Warning Signs and Risk Factors of Gum Disease
It is possible to have periodontal disease and have no warning signs. That is one reason why regular dental checkups and periodontal examinations are very important. Treatment methods depend upon the type of disease and how far the condition has progressed. Good oral hygiene at home is essential to help keep periodontal disease from becoming more serious or recurring. You don’t have to lose teeth to periodontal disease. Brush, clean between your teeth, eat a balanced diet, and schedule regular dental visits for a lifetime of healthy smiles.Here are some common signs of gum disease you and your dentist can look for:
- Gums that bleed easily
- Red, swollen, tender gums
- Gums that have pulled away from the teeth
- Persistent bad breath or bad taste
- Permanent teeth that are loose or separating
- Any change in the way your teeth fit together when you bite
- Any change in the fit of partial dentures
Some factors increase the risk of developing periodontal disease:
- Tobacco smoking or chewing
- Systemic diseases such as diabetes
- Some types of medication such as steroids, some types of anti-epilepsy drugs, cancer therapy drugs, some calcium channel blockers and oral contraceptives
- Bridges that no longer fit properly
- Crooked teeth
- Fillings that have become defective
- Pregnancy or use of oral contraceptives
How to Prevent Gum Disease
The good news is that you can help prevent periodontal (gum) disease by taking good care of your teeth every day and having regular dental checkups. Here's how to keep your teeth and gums healthy:
Brush your teeth well twice a day:
This removes the film of bacteria from the teeth. Be sure to use a soft-bristled toothbrush that is in good condition. Toothpastes and mouth rinses containing fluoride strengthen the teeth and help prevent decay. Choose products that bear the American Dental Association Seal of Acceptance, your assurance that they have met the ADA's standards for safety and effectiveness. The ADA reviews all advertising claims for any product bearing the Seal. The Seal on a product is an assurance for consumers and dentists against misleading or untrue statements concerning a product's safety and effectiveness.
Eat a balanced diet:
Choose a variety of foods from the basic food groups, such as breads, cereals and other grain products; fruits; vegetables; meat, poultry and fish; and dairy products, such as milk, cheese and yogurt. Limit between-meal snacks.

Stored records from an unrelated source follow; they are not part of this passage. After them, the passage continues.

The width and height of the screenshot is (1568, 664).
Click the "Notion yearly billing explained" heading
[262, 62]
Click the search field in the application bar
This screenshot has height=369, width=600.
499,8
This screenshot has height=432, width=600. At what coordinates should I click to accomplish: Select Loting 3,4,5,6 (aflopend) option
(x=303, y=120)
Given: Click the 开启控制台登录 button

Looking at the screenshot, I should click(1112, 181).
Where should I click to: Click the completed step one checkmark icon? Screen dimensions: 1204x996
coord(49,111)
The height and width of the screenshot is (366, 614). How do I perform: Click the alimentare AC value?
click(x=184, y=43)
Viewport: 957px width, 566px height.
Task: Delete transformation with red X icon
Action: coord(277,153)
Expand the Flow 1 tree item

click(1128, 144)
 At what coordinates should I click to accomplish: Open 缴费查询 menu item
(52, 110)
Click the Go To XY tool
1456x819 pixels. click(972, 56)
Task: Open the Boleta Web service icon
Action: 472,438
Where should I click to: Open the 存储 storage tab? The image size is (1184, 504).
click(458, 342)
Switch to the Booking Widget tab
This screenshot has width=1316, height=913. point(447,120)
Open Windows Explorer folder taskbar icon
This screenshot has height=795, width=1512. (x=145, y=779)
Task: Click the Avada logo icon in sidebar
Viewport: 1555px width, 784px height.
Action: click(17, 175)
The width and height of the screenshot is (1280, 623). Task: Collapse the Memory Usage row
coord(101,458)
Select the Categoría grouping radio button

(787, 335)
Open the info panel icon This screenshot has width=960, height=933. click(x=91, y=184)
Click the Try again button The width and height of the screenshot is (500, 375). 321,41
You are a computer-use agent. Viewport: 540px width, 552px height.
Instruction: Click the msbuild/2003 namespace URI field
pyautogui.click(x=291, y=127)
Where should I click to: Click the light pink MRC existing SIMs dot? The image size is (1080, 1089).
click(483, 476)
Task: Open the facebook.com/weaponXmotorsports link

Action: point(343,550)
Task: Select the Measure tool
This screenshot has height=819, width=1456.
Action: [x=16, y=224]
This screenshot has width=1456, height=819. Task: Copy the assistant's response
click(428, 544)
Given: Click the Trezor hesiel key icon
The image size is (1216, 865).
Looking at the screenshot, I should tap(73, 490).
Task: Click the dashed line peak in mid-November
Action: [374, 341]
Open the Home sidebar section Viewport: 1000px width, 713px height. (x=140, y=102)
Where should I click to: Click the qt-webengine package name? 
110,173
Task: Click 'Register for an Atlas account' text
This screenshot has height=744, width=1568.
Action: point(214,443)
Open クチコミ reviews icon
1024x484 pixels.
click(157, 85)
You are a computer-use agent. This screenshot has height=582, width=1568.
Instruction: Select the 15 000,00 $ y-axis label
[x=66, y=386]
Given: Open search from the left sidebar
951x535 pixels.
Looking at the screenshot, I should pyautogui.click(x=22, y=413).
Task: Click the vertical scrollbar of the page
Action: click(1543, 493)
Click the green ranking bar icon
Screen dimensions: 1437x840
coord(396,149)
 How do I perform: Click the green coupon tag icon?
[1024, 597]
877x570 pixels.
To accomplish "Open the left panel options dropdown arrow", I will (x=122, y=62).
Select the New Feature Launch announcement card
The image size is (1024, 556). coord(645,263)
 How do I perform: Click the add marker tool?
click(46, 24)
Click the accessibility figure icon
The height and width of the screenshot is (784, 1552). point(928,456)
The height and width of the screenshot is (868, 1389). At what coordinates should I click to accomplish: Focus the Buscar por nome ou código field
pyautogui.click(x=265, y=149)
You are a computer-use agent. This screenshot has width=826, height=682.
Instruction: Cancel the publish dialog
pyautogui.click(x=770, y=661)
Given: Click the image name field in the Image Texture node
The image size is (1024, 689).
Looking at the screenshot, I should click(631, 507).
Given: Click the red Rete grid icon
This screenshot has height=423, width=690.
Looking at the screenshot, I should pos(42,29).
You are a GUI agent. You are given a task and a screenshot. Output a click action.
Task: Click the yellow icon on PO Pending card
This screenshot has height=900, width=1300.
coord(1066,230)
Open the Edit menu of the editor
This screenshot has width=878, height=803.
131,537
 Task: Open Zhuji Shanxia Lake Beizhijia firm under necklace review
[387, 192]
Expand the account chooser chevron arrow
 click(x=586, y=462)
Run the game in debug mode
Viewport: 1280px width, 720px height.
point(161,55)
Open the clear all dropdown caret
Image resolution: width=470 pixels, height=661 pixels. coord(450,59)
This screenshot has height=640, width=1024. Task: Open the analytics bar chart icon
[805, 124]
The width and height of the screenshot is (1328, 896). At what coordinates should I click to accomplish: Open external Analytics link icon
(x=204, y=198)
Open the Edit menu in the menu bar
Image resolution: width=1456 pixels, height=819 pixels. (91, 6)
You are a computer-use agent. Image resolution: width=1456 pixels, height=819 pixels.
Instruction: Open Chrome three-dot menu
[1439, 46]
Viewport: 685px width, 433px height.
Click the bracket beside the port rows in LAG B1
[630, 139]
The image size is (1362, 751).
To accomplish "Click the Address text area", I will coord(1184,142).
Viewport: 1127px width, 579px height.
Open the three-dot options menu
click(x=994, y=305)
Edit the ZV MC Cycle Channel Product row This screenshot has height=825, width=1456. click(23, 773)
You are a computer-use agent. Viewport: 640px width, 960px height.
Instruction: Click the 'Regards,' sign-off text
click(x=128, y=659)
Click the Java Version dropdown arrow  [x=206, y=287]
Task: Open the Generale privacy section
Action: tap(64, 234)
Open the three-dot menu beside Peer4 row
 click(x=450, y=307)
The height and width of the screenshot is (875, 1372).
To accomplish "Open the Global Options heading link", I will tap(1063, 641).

Visit your dentist regularly:
It is important to have regular dental checkups, and professional cleaning is essential to prevent periodontal diseases.
Poor Muscular Functional Habits:
Malocclusion may be caused by poor muscular functional habits such as thumb sucking during and beyond infancy. Some adults still suck their fingers or thumbs, resulting in tongue thrust habits that can be a detriment to dental and facial development.